Completion will mean that we can beat the results of the electronic water sensor counterparts in terms of specificity and sensitivity.  But we are not there yet.  I believe that if we can show the potential of our bio-sensors to be viable water sensing products for industry, we might get more support.

  • How important has J-WAFS’ support been for your research?

One area I’m keen to do further research is in optimizing the sensors to see the true extent of their potential.  This is another way that J-WAFS has been really helpful.  Through J-WAFS, I was introduced to people at Xylem Inc., another J-WAFS research affiliate, about their interest in this work and possible future support.  This would never have happened if I had not had this J-WAFS’ affiliation.

  • Besides your current work, what other water research excites you at the moment?

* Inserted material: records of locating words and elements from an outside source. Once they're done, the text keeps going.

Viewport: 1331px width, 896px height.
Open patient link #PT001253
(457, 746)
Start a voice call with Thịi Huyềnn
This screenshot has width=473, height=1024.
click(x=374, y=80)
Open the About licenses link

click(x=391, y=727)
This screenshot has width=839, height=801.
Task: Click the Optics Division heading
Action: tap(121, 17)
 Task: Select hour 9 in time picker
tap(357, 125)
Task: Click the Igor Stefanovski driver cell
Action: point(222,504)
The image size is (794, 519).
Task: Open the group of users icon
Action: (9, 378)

Based on my experience and discussions with others in my field, it’s clear that there is already a lot of work being done in sensing and removing different contaminants from water, like heavy metal ions and chemicals.  Right now, though, we don’t have very good sensors for pathogens like microbes.  I think it would be really nice if we could use the fact that some microbes can detect others to build bio-sensors to detect pathogens in food and water.  This is where we could beat electronic sensors in terms of sensitivity.  The issue of biological contaminants is, to me, equally if not more important than chemical ones.

  • What are your next steps after MIT?

I’m really excited about the research I’ve been doing, but last year I was involved in a start-up competition.  So, I could see developing research for commercialization as a possible career path.  But, there are so many things I still want to do, so I’m still exploring my options.